They do actually though as they say if you have to ask, you can't afford it

The course is also vastly different to what you are seeing on Shells in fact i could hardly rec any of the course its changed so much.


----------



## User20205 (Oct 16, 2012)

Norman is having a nightmare +6 after 4 holes. It's a bit breezy and there are some cracking  roll-necks on show also !:thup:

I'll make an enquiry re membership when my numbers come in


----------



## patricks148 (Oct 16, 2012)

therod said:



			Norman is having a nightmare +6 after 4 holes. It's a bit breezy and there are some cracking  roll-necks on show also !:thup:

I'll make an enquiry re membership when my numbers come in 

Click to expand...

let me put it this way most of the members are yanks and only come over once a year,  makes Loch Lomond seem like a Muni


----------



## Robobum (Oct 16, 2012)

▶ _INFORMATION GIVEN_:
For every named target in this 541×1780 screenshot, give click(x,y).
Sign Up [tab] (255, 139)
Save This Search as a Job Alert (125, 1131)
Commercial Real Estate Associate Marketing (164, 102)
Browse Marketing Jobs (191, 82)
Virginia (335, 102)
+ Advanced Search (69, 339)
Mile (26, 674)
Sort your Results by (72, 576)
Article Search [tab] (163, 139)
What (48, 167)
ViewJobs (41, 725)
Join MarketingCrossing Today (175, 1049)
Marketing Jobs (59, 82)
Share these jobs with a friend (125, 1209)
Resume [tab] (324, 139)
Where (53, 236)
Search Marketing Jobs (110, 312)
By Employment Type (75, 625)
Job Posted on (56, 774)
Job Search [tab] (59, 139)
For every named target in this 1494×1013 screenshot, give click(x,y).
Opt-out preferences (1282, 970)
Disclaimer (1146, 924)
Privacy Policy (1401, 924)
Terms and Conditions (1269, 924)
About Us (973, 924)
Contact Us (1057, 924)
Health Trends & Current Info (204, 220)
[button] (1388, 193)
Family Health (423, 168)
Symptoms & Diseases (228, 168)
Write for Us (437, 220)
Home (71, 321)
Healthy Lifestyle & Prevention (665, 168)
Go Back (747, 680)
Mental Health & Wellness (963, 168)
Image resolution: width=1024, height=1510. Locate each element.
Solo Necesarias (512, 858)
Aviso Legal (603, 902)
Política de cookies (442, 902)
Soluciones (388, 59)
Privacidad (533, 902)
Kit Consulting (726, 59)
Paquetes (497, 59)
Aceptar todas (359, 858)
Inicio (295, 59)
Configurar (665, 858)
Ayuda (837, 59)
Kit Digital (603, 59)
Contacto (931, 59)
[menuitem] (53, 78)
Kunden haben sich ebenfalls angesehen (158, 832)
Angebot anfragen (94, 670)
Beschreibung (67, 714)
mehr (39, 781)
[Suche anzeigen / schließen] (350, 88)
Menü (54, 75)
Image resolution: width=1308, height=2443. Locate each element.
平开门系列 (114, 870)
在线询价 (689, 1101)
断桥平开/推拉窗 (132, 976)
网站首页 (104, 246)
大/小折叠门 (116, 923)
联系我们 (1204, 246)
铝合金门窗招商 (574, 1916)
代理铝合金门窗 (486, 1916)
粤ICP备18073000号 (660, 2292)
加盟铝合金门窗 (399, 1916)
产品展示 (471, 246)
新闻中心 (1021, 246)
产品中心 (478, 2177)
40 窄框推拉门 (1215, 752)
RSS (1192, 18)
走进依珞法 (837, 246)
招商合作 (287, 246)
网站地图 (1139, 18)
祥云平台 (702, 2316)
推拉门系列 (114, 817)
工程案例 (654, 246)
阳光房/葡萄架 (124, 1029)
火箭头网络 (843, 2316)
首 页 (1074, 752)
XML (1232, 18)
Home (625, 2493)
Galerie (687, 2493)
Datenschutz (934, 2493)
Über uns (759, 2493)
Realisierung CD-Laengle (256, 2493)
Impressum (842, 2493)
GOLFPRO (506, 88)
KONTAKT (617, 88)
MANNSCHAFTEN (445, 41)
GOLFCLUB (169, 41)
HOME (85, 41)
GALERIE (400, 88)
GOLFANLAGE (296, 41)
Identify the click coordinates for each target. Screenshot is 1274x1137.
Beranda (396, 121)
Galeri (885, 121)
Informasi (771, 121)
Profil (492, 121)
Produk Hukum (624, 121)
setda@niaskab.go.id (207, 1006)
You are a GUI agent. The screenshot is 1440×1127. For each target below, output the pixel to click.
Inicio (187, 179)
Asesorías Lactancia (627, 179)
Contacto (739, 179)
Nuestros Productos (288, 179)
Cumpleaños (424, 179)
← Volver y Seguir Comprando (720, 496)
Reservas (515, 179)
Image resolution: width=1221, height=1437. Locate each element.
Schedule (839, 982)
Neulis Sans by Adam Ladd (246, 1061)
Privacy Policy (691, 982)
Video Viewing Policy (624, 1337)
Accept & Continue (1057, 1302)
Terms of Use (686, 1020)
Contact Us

▶ _TASK INSTRUCTIONS_:
Continue the golf forum thread about the course and its membership from the point where it stops.

▶ _RESULT FOR THIS TASK_:
Sounds great - will try to play it on the 2fore1 vouchers!!


----------



## thecraw (Oct 16, 2012)

How do you rate it in comparison to Nairn, Machrihanish, Western etc???


----------



## patricks148 (Oct 17, 2012)

thecraw said:



			How do you rate it in comparison to Nairn, Machrihanish, Western etc???
		
Click to expand...

Western is still my fav course, no question.

Hard to say the weather was terrible and it had rained heavily for 24 hours before we played.

I will reserve judgement till ive played it again next year.

Some great holes, greens were slow compaired to Nairn though.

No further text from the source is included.